#### [EXTRACT TO READ]
☆ ☆ ☆ ☆

In 1904, Adams privately published a copy of his "Mont Saint Michel and Chartres", a pastiche of history, travel, and poetry that celebrated the unity of medieval society, especially as represented in the great cathedrals of France. Originally meant as a diversion for his nieces and "nieces-in-wish", it was publicly released in 1913 at the request of Ralph Adams Cram, an important American Architect, and published with support of the American Institute of Architects.
He published The Education of Henry Adams in 1907, in a small private edition for selected friends. For Adams, the Virgin Mary was a symbol of the best of the Old World, as the dynamo was a representative of modernity. Only following Adams's death was The Education made available to the general public, in an edition issued by the Massachusetts Historical Society. It ranked first on the Modern Library's 1998 list of 100 Best Nonfiction Books and was named the best book of the 20th century by the Intercollegiate Studies Institute, a conservative organization that promotes classical education. It was awarded the Pulitzer Prize in 1919. Some center-right intellectuals view the book critically. Conservative Journalist Fred Siegel considered the worldview expressed therein to be rooted in resentment of America's middle class. "Henry Adams," wrote Siegel, "grounded the intellectual's alienation from American life in the resentment that superior men feel when they are insufficiently appreciated in America's common-man culture."

☆ ☆ ☆ ☆

#### [PROBLEM SET]
1 – From the Henry Adams passage, write out the part that starts with the words containing "In 1904, Adams" and ends with "Institute of Architects.".
2 – According to the Henry Adams passage, at whose request was "Mont Saint Michel and Chartres" publicly released in 1913?
3 – Write the next part of the Henry Adams passage, starting after its final sentence.
The entries come from a different source than the Henry Adams passage.

#### [DATA FOR REVIEW]
☆ ☆ ☆ ☆

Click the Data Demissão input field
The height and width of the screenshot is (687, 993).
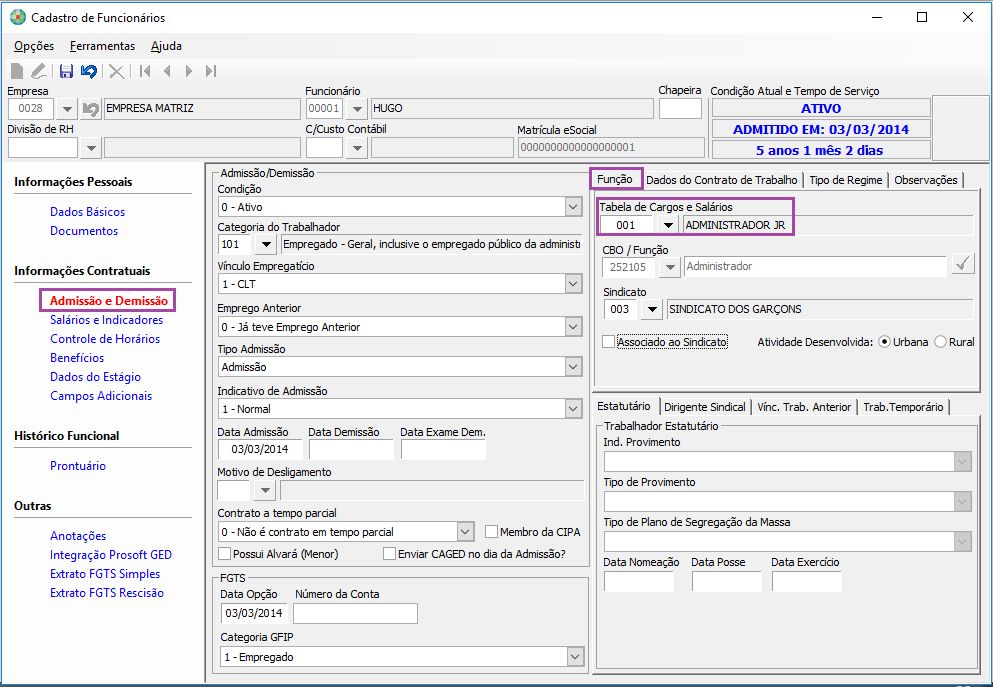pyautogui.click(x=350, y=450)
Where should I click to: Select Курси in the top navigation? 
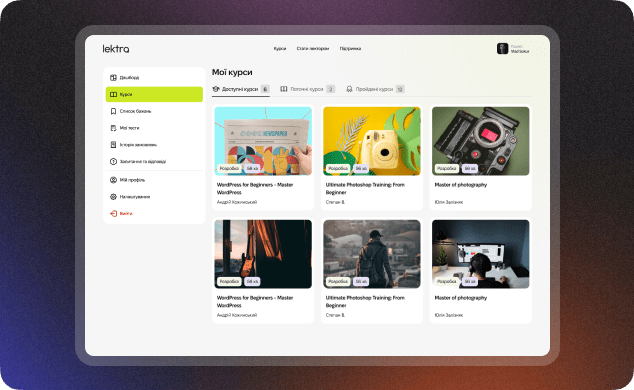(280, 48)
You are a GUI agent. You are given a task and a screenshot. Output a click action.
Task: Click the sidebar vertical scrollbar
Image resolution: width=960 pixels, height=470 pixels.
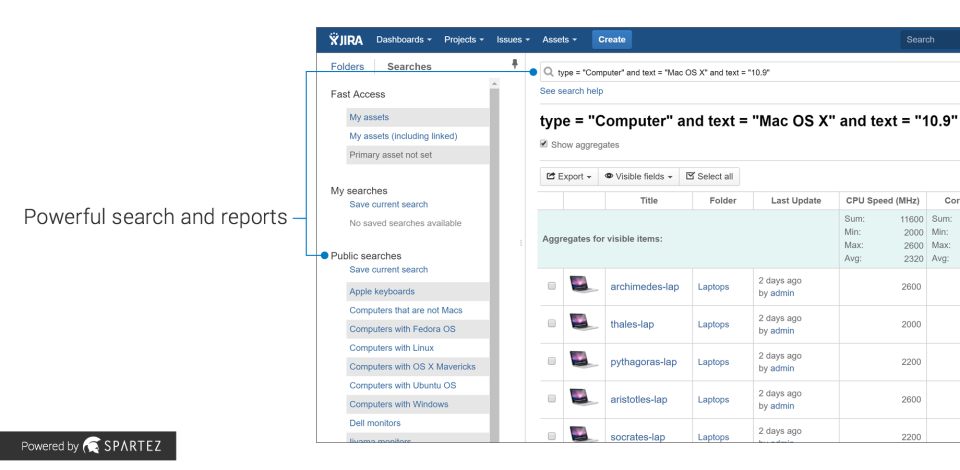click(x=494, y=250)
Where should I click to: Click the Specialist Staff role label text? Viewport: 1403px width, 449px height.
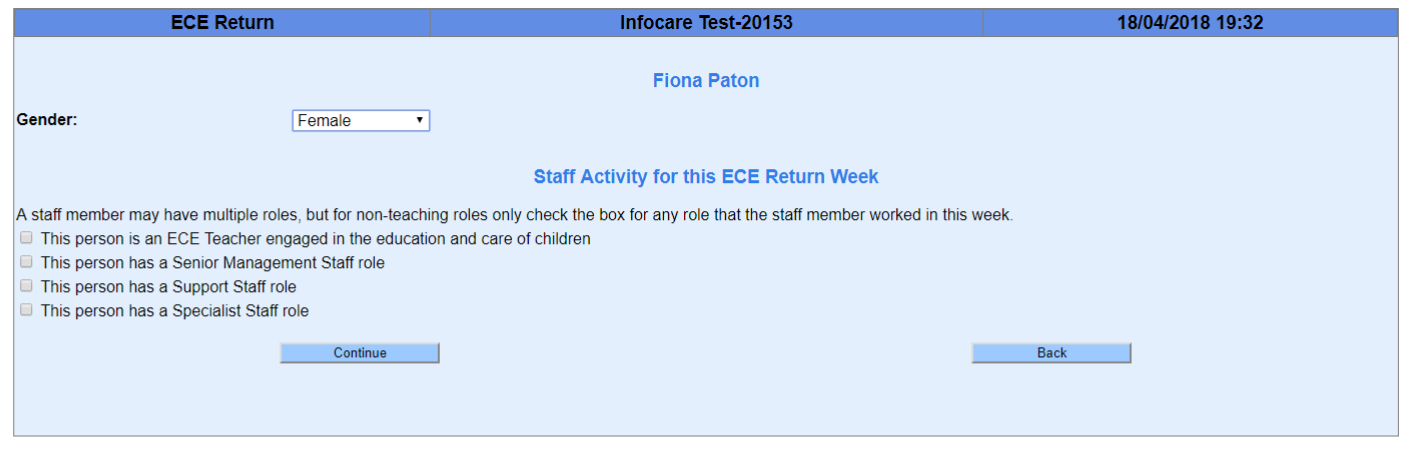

☆ ☆ ☆ ☆

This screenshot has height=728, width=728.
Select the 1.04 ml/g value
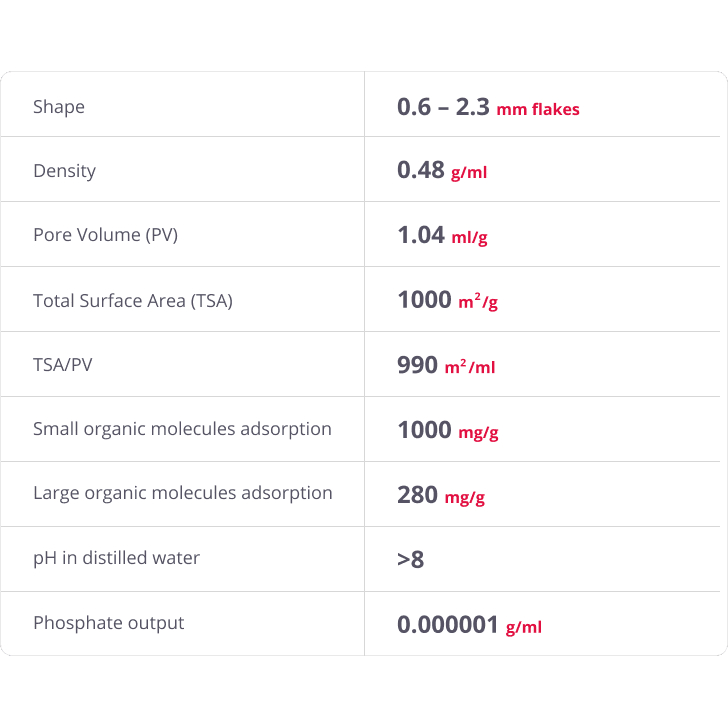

☆ ☆ ☆ ☆

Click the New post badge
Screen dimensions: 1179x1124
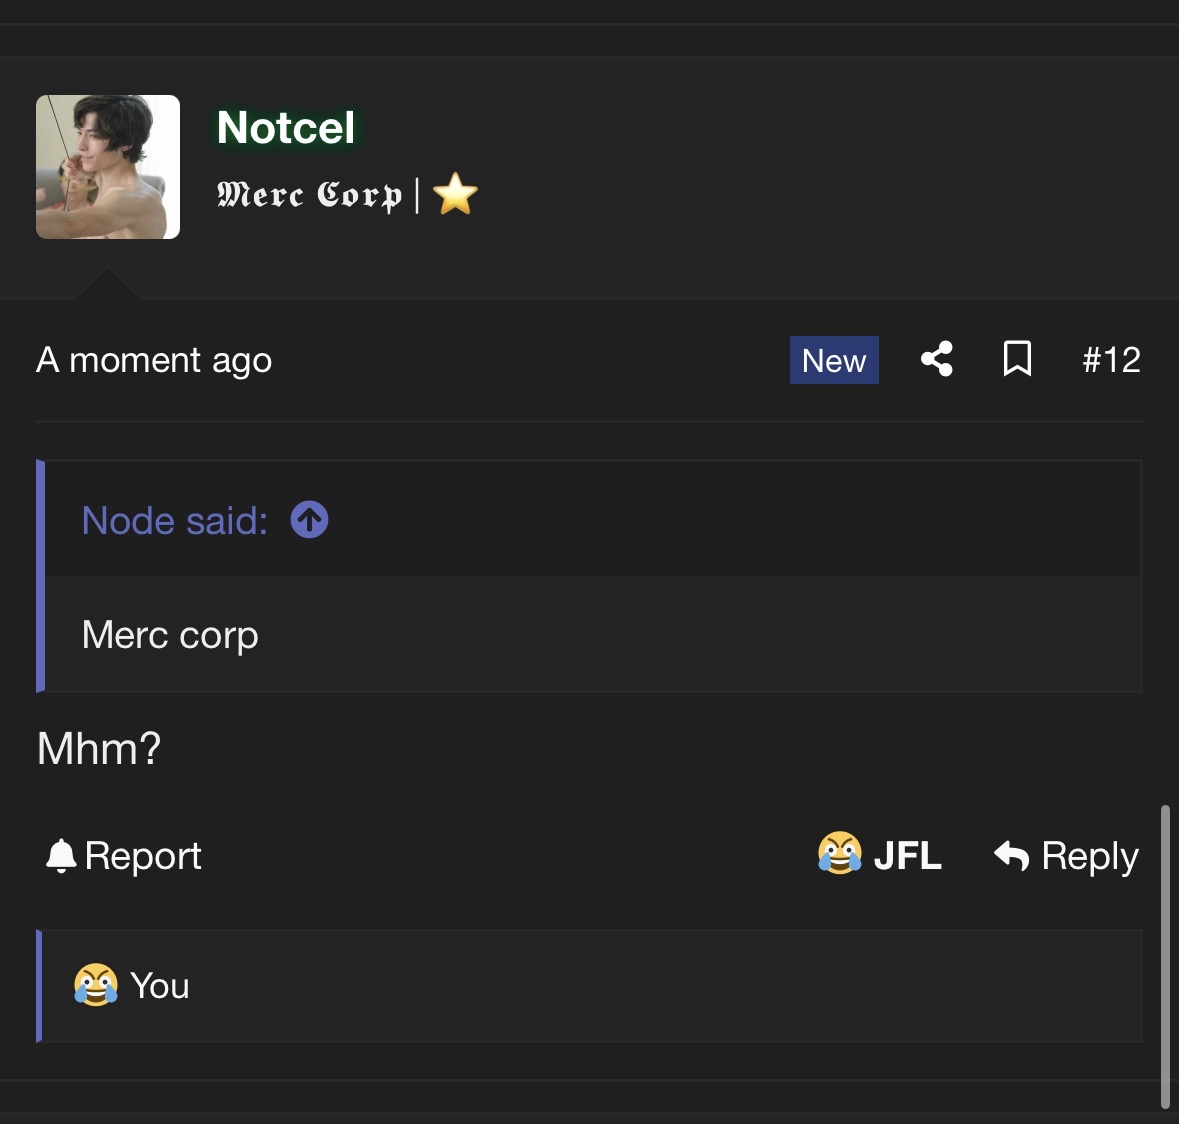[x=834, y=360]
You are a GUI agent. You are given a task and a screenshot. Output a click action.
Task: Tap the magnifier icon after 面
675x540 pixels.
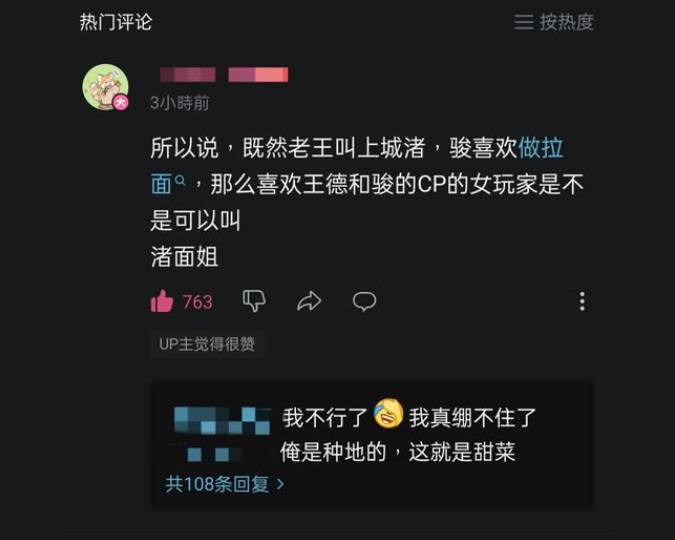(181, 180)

☆ ☆ ☆ ☆

#### [ANSWERS]
1 –
In 1904, Adams privately published a copy of his "Mont Saint Michel and Chartres", a pastiche of history, travel, and poetry that celebrated the unity of medieval society, especially as represented in the great cathedrals of France. Originally meant as a diversion for his nieces and "nieces-in-wish", it was publicly released in 1913 at the request of Ralph Adams Cram, an important American Architect, and published with support of the American Institute of Architects.

2 – Ralph Adams Cram, an American architect.

3 –
In his 1909 manuscript The Rule of Phase Applied to History, Adams attempted to use Maxwell's demon as a historical metaphor, though he seems to have misunderstood and misapplied the principle. Adams interpreted history as a process moving towards "equilibrium", but he saw militaristic nations (he felt Germany pre-eminent in this class) as tending to reverse this process, a "Maxwell's Demon of history."
In 1910, Adams printed and distributed to university libraries and history professors the small volume A Letter to American Teachers of History proposing a "theory of history" based on the second law of thermodynamics and the principle of entropy. This, essentially, states that all Energy dissipates, order becomes disorder, and the earth will eventually become uninhabitable. In short, he applied the physics of dynamical systems of Rudolf Clausius, Hermann von Helmholtz, and william Thomson to the modeling of human history.
In 1912, Adams suffered a stroke, perhaps brought on by news of the sinking of the Titanic, for which he had return tickets to Europe. After the stroke, his scholarly output diminished, but he continued to travel, write letters, and host dignitaries and friends at his Washington, DC, home. Henry Adams died at age 80 in Washington, DC. He is interred beside his wife in Rock Creek Cemetery, Washington, DC.
Adams made many attempts to respond to the criticism of his formulation from his scientific colleagues, but the work remained incomplete at Adams's death in 1918. It was published posthumously.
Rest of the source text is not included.